> [Instructions to follow]: Once the line with "Toggle Italic formatting" is found, return it along with every line after it, exactly, through the end of the material.
#### Exercise data ####
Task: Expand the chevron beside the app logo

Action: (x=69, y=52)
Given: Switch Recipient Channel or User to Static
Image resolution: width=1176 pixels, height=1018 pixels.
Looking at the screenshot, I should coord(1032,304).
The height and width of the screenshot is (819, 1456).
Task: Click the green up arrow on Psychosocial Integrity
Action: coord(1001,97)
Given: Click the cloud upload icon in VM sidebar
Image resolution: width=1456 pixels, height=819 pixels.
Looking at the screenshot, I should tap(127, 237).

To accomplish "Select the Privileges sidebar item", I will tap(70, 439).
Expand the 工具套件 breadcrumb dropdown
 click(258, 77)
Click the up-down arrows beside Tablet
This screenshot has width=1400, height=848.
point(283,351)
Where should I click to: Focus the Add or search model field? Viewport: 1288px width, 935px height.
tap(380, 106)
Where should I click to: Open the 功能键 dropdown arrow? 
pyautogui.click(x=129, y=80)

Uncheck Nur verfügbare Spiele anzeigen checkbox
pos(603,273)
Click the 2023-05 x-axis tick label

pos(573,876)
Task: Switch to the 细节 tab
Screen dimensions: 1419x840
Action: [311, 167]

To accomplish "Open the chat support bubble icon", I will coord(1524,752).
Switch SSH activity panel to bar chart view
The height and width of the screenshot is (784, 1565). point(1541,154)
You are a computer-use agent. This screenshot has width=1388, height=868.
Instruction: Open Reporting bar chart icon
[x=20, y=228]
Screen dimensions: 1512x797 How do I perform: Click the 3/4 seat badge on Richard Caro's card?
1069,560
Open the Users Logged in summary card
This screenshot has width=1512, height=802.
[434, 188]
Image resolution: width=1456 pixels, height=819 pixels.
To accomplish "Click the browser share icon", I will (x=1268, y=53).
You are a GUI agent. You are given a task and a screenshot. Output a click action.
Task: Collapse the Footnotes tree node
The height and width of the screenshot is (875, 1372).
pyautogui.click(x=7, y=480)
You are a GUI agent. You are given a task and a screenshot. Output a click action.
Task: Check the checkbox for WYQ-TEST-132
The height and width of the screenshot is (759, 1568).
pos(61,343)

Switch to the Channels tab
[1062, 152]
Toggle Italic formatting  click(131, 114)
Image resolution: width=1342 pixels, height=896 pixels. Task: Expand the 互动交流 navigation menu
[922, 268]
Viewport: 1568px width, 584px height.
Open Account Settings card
####
> [Answer to the exercise]:
Toggle Italic formatting  click(131, 114)
Image resolution: width=1342 pixels, height=896 pixels. Task: Expand the 互动交流 navigation menu
[922, 268]
Viewport: 1568px width, 584px height.
Open Account Settings card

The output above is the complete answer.